Protoplanetary disk rings and gaps across ages and luminosities
Nienke van der Marel (1), Ruobing Dong (2), James di Francesco (1),, Jonathan Williams (3), John Tobin (4) ((1) NRC Herzberg Astronomy and, Astrophysics, (2) University of Victoria, (3) University of Hawaii, (4) NRAO, Charlottesville)

TL;DR
This study analyzes 16 protoplanetary disks with multiple rings across various star types and ages, finding that ring locations do not align with snow lines or planetary resonances, and that outer disk radii decrease with age.
Contribution
It provides a systematic comparison of disk ring morphologies and challenges the snow line hypothesis as the primary origin of rings.
Findings
Ring locations do not match snow line positions.
No systematic trend linking rings to planetary resonances.
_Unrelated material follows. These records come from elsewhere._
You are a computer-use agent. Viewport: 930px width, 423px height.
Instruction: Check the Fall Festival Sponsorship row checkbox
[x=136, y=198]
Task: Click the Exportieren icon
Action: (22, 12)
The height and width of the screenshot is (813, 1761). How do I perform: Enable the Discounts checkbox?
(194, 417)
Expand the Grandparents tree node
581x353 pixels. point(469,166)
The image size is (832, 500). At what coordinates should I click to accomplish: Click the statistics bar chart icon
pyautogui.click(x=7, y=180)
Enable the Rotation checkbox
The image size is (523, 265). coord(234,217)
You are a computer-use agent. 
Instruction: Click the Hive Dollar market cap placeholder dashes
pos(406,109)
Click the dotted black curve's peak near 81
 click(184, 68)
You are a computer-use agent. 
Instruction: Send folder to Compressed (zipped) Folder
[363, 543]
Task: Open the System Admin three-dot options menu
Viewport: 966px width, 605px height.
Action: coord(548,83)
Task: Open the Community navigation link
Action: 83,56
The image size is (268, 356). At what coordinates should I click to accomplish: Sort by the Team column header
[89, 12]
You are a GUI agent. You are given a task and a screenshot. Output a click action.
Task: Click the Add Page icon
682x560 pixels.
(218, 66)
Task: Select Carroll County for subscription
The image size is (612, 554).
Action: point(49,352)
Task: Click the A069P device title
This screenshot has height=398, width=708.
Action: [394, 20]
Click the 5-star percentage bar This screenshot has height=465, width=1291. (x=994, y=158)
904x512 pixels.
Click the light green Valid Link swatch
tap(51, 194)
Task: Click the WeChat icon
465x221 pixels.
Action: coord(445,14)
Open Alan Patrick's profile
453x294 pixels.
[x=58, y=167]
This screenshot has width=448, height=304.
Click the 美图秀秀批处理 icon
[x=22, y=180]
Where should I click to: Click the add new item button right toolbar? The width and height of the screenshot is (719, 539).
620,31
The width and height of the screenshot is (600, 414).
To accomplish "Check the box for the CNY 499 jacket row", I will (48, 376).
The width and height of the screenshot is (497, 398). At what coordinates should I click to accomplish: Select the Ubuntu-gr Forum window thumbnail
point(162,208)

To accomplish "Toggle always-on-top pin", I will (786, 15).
Outer disk radius decreases with stellar age.
Abstract
Since the discovery of the multi-ring structure of the HL Tau disk, ALMA data suggest that the dust continuum emission of many, if not all, protoplanetary disks consists of rings and gaps, no matter their spectral type or age. The origin of these gaps so far remains unclear. We present a sample study of 16 disks with multiple ring-like structures in the continuum, using published ALMA archival data, to compare their morphologies and gap locations in a systematic way. The 16 targets range from early to late type stars, from <0.5 Myr to >10 Myr, from ~0.2 to 40 L_Sun and include both full and transitional disks with cleared inner dust cavities. Stellar ages are revised using new Gaia distances. Gap locations are derived using a simple radial fit to the intensity profiles. Using a radiative transfer model, the temperature profiles are computed. The gap radii generally do not correspond to…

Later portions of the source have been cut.